Teaching Philosophy

Regardless of subject or setting, my teaching philosophy is grounded in three core principles:

  • Everyone can learn.

  • There is no shame in not knowing. The shame is in not being open to knowing.

  • Learning is a lifelong pursuit that enriches the student, teacher, and communities in which both reside.

My teaching philosophy is guided by five C's - critical thinking, competence, creativity, collaboration (community), and compassion. I believe the knowledge one gains from a quality education is invaluable. At the core of my teaching philosophy is the belief that everyone can learn. Additionally, I believe learning is both perpetual and ubiquitous. We can learn anything from anyone anywhere at any time. Therefore, I create learning experiences that reflect the tapestry of life, pulling from the worlds that exist within and beyond the classroom.

As a teacher, I define my role as that of a facilitator of learning. In that role I see myself as a link in a concatenation of lifelong learning experiences. Therefore, my duty is to help my students establish a foundation of knowledge on which they can continue to build throughout their lives. I take an integrative approach to better facilitate learning, application, and retention of new concepts. I am a hands-on, learner-centered teacher, and I never tire of seeing the proverbial light bulb turn on when my students can assimilate new concepts or unearth talents that they did not think they possessed.

As a writing teacher, I am aware that I am often a bridge that connects what my students have learned to what they can learn. Therefore, I work to dispel myths and break down the barriers that they have been allowed to erect about writing. By the end of my writing courses, my ultimate goal is for my students to grow in competence and confidence as writers so that they can harness the power of the written word as an amazing medium for external and internal communication in their academic, professional, and personal lives.

With students at the Little Prince School in Kibera, Nairobi, Kenya.

“When the pupil is ready to learn, a teacher will appear.”
– Zen Proverb

Editorial Philosophy

My editorial philosophy is centered in the belief that the purpose of editing is improvement. My role as a content editor is not to rewrite but to guide revision by providing an informed perspective. Revision is a process that engages critical thinking and reflection. Rather than correct, I suggest.


My process involves engaging the writer on a deeper level to think more critically about the presentation of their ideas and to reflect on the purpose of the work.
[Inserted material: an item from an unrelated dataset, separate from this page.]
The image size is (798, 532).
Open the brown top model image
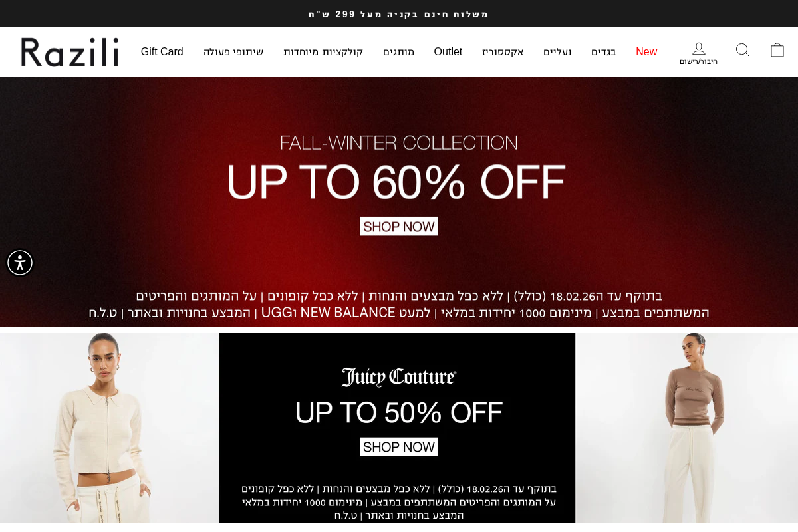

I bring the same approach to my work as a writing coach, where I support writers of all levels at every stage of the writing process from invention to final revision.

As a copy editor and proofreader, my mission is to correct and polish so that the writer’s best efforts shine through without the distraction of errors.

My editorial projects have included textbooks, novels, memoirs, brochures, websites, ad copy, dissertations, feature articles, and scholarly papers.




"Revision and editing is the thinking person's game."